The 10 students in his course, Introduction to Field Methods, are focusing on Nzadi this semester – the first such effort in any college or university to examine this remote member of the Bantu linguistic family.
“It’s a chance to study a language that nobody has studied before,” said graduate student researcher Thera Crane. “That opportunity does not come around very often.”
Nzadi is spoken by thousands of people in fishing villages along the Kasai River in Congo, a country with about 220 languages.
When I was a grad student at UC Berkeley, I took this class; it’s a requirement on your way to getting a PhD. For me – and most of the other students, I think – it was one of the most fun and intense learning experiences we had. For the first time, we were actually doing field research: the class sits down with a native speaker and starts from scratch, asking for the most basic words, like “tree” and “nose” and “mother”. You have to transcribe the words, working to build up enough of a vocabulary to make simple sentences. I think this particular class is so lucky to get to analyze a previously “obscure” language (obscure to us in the West, certainly not to its native speakers in Africa).

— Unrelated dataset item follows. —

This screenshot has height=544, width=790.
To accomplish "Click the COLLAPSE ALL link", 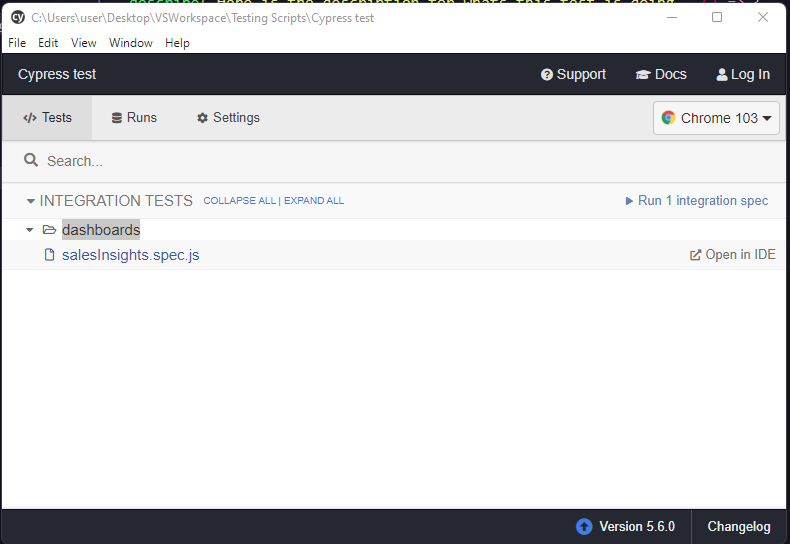I will click(x=239, y=201).
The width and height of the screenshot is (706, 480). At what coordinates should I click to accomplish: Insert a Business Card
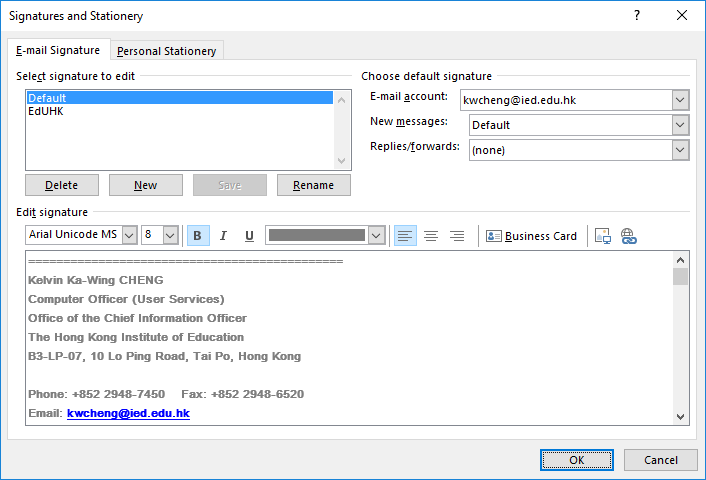[x=531, y=236]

My class was supposed to study a Tiberto-Burman language, but our informant eloped with her boyfriend right before classes started, and we ended up with Irish. Which was good for me, because Irish has palatalized consonants, and that formed the basis of my Master’s Thesis. I’m still going to prove that palatalized consonants in Japanese, Irish, and Russian are NOT the same. You just wait.
In the meantime, go UC Berkeley Linguistics Program! It’s what got me into naming in the first place.